In the records below, find every line that contains "pixels" and list it.
*** Opening Listed records ***
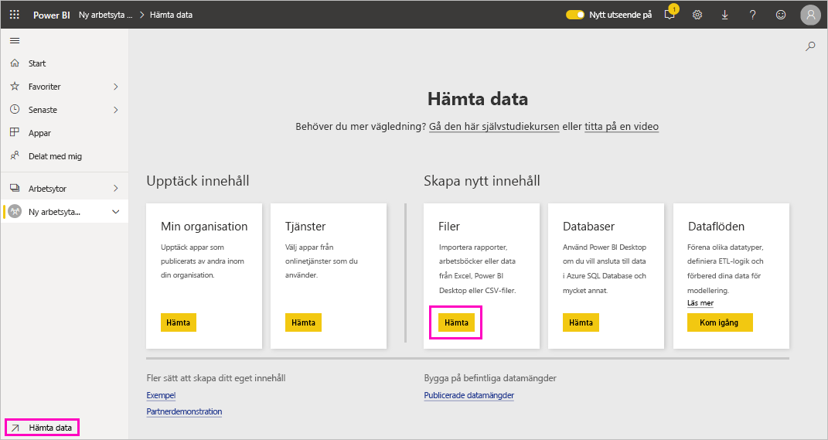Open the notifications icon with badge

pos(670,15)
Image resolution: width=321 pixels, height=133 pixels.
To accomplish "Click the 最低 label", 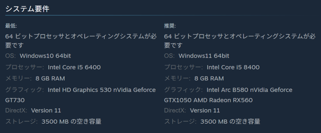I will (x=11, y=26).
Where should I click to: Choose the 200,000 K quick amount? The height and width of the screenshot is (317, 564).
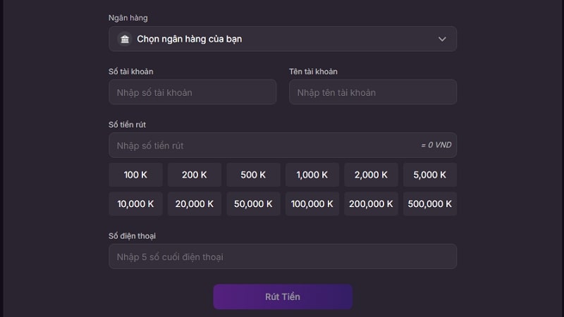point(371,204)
*** Closing Listed records ***
*** Opening Listed records ***
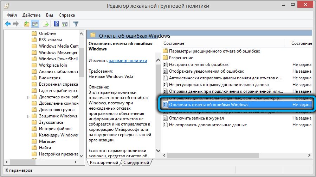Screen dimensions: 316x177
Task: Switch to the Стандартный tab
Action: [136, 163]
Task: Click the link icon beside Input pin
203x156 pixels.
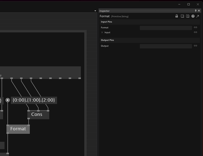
*** Closing Listed records ***
Task answer ->
Image resolution: width=321 pixels, height=133 pixels.
203x156 pixels.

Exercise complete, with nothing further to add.